## ACTION ITEM
Please keep to the lines below from the one with "Given: Click the Flip" through the one with "This screenshot has width=1389, height=868.", and restate them word for word, ends included.

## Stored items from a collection

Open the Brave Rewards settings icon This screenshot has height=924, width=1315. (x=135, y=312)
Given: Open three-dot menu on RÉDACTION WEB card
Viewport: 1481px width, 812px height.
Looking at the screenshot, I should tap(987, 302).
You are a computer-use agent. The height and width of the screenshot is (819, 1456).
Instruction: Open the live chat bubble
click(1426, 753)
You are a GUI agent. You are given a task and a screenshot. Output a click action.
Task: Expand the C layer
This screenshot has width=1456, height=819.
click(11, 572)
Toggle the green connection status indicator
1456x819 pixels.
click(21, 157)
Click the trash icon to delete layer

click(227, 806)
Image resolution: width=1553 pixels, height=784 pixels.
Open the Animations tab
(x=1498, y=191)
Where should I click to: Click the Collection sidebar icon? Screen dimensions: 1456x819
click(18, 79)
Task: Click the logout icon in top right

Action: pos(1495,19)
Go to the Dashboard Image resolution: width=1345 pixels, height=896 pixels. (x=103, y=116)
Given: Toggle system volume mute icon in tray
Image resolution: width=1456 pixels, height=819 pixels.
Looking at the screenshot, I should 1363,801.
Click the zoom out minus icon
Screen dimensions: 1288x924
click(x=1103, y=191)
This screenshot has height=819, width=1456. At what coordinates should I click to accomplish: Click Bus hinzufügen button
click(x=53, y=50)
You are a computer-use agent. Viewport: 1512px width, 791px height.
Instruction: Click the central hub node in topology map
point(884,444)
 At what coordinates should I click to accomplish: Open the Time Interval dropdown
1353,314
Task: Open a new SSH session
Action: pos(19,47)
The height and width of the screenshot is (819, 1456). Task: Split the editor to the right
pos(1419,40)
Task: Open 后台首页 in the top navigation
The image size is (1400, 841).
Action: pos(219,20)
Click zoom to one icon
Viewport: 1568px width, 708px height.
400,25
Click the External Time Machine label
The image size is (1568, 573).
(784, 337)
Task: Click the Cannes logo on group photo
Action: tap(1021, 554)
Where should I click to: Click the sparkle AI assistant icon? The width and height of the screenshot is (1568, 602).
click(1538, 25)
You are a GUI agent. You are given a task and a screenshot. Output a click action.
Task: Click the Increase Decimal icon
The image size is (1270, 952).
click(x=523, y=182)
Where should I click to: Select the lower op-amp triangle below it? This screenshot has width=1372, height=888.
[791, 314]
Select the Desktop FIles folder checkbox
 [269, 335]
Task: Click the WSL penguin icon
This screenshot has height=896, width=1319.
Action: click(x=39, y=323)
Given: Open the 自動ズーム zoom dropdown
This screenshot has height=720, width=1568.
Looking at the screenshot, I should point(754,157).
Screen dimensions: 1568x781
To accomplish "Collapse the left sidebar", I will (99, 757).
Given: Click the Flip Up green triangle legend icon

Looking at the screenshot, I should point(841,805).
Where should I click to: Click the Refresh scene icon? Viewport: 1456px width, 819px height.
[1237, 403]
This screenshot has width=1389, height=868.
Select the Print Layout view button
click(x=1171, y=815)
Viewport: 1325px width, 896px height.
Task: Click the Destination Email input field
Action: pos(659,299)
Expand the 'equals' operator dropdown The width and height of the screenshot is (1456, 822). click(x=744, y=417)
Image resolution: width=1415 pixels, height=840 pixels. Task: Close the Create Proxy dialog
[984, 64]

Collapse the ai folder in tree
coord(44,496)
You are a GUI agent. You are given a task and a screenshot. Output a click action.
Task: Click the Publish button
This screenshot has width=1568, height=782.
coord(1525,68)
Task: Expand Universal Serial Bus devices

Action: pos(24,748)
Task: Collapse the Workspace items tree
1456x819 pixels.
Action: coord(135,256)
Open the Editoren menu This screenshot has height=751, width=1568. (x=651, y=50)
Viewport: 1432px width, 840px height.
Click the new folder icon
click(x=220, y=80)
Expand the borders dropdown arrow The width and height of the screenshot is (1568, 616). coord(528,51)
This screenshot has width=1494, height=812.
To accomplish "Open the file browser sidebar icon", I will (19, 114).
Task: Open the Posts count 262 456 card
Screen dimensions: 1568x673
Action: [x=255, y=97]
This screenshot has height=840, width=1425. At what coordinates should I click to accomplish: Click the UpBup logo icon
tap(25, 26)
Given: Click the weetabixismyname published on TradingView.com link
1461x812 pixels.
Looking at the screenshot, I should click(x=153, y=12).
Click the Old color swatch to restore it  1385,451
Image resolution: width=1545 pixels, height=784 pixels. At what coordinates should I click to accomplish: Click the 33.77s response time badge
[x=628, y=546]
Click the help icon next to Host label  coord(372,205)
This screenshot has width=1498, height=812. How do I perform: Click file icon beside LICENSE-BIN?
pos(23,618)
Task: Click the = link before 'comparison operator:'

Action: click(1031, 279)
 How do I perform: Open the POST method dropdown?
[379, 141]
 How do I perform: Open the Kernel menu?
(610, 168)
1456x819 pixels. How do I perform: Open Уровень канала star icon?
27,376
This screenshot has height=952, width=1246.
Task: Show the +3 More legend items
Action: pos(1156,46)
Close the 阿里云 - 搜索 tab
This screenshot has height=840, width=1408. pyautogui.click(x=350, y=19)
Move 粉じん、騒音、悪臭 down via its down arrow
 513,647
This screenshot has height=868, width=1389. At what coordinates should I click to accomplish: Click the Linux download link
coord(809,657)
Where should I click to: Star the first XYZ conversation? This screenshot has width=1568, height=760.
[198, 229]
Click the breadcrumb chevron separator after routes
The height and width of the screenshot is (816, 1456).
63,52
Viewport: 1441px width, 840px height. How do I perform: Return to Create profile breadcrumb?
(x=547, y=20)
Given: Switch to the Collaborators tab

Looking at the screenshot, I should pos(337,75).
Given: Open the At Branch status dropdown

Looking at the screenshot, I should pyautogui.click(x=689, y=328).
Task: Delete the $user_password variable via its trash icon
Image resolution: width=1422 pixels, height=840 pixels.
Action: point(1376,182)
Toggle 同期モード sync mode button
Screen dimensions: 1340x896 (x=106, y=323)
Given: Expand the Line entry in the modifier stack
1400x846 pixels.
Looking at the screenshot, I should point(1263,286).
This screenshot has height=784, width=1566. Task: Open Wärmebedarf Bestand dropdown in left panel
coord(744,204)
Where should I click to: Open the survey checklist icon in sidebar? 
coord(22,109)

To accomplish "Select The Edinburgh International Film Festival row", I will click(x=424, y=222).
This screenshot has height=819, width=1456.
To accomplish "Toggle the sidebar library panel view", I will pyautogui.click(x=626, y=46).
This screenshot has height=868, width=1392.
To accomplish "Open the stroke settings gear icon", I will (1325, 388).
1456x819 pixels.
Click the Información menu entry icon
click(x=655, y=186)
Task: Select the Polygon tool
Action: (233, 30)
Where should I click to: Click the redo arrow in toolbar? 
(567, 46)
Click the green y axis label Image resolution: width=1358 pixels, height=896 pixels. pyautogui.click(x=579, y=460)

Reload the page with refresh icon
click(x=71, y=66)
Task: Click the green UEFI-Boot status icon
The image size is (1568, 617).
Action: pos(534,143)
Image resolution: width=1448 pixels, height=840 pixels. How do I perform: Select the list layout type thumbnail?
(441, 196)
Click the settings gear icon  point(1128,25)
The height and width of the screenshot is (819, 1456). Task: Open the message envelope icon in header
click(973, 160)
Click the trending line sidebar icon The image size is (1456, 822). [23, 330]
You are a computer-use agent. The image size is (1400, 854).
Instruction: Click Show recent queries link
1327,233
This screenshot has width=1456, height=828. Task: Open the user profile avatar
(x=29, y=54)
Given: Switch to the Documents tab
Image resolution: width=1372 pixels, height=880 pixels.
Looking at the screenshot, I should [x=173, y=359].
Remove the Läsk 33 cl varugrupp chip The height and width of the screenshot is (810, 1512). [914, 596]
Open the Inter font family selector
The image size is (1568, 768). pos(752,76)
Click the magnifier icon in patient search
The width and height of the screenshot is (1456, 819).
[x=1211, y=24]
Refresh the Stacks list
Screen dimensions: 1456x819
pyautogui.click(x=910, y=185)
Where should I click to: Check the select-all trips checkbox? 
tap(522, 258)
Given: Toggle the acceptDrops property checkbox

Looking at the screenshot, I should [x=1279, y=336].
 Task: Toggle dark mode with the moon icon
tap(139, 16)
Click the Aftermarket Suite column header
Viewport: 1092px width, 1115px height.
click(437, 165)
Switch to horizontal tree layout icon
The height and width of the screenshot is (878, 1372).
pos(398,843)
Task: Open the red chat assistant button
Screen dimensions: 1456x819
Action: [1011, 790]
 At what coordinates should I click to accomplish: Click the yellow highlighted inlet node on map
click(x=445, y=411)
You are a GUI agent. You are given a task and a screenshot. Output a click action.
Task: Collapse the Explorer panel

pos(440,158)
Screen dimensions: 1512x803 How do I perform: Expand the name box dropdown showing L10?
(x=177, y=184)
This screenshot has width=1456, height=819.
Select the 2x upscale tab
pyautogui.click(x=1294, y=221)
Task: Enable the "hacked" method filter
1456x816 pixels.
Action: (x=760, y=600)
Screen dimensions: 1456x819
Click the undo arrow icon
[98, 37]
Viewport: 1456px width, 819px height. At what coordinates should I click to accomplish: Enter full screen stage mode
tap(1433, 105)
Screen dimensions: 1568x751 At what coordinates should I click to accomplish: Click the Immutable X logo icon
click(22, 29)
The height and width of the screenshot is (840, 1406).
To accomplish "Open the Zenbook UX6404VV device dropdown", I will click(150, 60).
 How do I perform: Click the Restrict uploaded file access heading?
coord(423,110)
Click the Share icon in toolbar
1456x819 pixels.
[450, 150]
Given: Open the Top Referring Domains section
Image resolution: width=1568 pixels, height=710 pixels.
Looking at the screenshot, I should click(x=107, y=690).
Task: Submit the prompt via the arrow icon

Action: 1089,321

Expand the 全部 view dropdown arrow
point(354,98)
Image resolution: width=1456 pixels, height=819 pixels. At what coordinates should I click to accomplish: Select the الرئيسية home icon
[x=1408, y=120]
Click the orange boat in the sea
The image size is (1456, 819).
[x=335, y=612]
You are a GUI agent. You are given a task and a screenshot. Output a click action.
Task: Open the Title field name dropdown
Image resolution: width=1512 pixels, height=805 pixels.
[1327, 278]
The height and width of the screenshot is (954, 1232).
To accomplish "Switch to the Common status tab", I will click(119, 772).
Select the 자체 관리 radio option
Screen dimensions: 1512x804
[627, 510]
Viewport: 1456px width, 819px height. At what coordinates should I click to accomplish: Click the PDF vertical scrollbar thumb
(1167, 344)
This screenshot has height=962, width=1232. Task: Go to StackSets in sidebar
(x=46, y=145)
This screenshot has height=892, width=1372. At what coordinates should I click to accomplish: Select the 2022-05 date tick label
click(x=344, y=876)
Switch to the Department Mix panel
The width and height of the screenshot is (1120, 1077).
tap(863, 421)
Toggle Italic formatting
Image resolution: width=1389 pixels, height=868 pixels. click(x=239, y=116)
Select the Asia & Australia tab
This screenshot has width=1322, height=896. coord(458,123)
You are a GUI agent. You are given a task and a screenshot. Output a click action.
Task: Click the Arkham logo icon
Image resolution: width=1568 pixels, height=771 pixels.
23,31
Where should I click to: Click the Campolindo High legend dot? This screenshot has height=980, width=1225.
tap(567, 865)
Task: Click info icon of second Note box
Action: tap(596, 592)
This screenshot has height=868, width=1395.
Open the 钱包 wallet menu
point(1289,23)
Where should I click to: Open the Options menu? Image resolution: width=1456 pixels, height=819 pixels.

## OUTPUT OF THE EXERCISE
Given: Click the Flip Up green triangle legend icon

Looking at the screenshot, I should point(841,805).
Where should I click to: Click the Refresh scene icon? Viewport: 1456px width, 819px height.
[1237, 403]
This screenshot has width=1389, height=868.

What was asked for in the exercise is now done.